Jem works for a service that delivers last words from the dying to the living. Clients record messages, set conditions, pay fees. Jem travels with a battered satchel of envelopes and encrypted drives. She prefers handwritten notes; they feel honest. One day, she receives a delivery to herself. The envelope is unmarked, but instructions are clear: deliver after sunset to Jem. She waits until dusk, heart pounding, and opens it. Inside is a note in her own handwriting: "Stop running routes. Live." Jem suspects a prank until she recognizes the loop of her L. She does not remember writing it.
Her boss shrugs, says sometimes clients send messages to their future selves. Jem takes a day off for the first time in years. She sits in a park, watches people receive her deliveriesātears, laughter, silence. She realizes she has been ferrying closure for others while denying herself any. She writes a letter to her brother, estranged since their father's funeral, apologizing. She schedules it for delivery to herself tomorrow, forcing her to read her own words aloud. The next day, she cries, then calls him. The company frowns on employees meddling, but Jem decides to change the job. She suggests adding a living messages option: things people should say while they can. Uptake is slow, then steady. Less work for death, more for life. Jem still carries the satchel, lighter now, filled with words that do not wait for funerals. On quiet nights, she rereads the note to herself, making sure she is still listening.

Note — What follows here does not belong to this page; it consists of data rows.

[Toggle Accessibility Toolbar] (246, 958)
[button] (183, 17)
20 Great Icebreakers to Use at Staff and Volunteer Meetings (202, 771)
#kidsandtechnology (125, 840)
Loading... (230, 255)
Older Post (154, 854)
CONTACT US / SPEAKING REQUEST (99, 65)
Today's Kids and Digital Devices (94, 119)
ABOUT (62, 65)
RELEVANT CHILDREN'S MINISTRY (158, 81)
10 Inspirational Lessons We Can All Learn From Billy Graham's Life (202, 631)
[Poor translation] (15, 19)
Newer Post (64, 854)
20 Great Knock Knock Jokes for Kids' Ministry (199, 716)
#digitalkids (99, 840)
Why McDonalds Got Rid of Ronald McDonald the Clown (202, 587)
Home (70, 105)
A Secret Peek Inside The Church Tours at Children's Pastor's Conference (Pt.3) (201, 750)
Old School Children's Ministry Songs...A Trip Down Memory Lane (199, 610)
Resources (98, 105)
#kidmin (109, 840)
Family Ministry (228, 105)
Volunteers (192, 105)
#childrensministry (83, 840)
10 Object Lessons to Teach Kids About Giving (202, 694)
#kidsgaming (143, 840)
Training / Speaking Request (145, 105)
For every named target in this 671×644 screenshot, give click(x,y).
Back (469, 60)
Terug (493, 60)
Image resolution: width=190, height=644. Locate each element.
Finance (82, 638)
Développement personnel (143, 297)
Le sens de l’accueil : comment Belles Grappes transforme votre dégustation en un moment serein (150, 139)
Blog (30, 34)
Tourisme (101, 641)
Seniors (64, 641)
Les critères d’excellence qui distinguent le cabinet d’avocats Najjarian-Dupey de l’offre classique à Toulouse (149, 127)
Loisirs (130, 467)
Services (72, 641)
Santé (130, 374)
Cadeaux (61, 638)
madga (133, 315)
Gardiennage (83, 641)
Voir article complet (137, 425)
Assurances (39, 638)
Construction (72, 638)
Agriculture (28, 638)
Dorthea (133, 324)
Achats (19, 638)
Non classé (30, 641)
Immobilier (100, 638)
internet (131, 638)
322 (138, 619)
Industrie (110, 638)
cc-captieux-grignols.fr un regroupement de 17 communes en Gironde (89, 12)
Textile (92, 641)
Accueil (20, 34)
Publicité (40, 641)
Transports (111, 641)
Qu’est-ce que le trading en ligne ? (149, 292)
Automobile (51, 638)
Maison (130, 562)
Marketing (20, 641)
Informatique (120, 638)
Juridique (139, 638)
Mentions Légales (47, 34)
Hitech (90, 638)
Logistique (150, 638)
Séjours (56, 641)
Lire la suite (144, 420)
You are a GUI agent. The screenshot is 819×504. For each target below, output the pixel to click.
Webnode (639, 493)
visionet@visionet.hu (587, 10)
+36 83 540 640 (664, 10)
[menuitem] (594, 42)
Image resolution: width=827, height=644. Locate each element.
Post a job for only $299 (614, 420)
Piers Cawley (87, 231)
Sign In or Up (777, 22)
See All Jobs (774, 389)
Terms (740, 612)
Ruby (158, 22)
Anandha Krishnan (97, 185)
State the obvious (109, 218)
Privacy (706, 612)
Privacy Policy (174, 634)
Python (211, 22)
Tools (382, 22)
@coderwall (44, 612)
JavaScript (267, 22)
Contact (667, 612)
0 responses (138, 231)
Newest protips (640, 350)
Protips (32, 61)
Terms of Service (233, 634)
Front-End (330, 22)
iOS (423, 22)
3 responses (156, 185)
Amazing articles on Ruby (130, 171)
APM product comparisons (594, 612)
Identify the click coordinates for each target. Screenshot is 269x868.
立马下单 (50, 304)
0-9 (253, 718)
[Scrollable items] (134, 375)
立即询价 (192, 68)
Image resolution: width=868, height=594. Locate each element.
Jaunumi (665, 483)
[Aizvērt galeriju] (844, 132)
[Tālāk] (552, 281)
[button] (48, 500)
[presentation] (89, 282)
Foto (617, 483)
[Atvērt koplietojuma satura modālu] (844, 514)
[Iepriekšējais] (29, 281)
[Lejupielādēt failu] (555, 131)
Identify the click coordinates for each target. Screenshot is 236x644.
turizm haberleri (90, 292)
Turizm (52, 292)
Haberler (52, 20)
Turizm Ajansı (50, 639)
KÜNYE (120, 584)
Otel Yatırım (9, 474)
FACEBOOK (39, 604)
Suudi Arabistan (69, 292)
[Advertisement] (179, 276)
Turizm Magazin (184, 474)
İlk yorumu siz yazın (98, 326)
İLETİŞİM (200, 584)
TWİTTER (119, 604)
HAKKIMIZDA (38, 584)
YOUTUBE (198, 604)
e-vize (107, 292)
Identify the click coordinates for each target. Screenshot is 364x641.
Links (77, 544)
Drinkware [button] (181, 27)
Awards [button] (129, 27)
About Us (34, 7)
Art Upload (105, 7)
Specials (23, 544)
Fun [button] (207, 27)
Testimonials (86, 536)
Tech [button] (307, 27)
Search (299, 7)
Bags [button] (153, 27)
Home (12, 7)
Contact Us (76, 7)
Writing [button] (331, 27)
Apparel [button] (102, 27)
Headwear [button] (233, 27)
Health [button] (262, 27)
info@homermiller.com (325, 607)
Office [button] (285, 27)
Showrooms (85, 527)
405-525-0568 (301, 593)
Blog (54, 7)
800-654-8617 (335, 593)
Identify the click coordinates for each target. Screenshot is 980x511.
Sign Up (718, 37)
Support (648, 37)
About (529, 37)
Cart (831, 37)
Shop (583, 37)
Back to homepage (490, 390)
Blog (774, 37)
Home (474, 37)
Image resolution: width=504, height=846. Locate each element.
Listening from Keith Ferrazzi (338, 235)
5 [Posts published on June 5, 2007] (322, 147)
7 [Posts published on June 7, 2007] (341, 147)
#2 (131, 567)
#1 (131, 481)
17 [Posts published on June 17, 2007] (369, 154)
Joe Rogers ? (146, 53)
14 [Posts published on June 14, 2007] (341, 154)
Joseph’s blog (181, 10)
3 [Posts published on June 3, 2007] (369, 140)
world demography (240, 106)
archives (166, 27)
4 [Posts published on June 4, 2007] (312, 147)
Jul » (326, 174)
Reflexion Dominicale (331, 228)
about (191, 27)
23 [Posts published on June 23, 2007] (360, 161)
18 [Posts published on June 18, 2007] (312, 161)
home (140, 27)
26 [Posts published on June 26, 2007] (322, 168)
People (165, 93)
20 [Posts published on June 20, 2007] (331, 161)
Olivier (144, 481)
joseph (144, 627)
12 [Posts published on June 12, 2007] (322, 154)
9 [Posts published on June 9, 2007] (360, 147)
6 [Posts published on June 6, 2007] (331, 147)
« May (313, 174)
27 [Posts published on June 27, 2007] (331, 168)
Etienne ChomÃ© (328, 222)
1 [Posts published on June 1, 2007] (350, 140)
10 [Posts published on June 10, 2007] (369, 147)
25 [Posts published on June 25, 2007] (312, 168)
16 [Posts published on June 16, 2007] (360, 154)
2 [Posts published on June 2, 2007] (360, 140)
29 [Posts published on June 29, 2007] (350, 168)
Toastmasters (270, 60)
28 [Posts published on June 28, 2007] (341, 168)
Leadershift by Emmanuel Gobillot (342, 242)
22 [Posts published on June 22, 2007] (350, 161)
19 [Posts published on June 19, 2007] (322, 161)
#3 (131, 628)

Years later, the company rebrands to Courier of Important Words, dropping "last." Jem becomes a trainer, teaching couriers to deliver empathy with envelopes. She keeps her original satchel hanging by the door, scuffed and retired. Inside rests one unopened letter with no delivery date. She knows it is from future Jem. She is not ready to read it. The restraint feels like a promise to keep living loudly enough that last words can wait.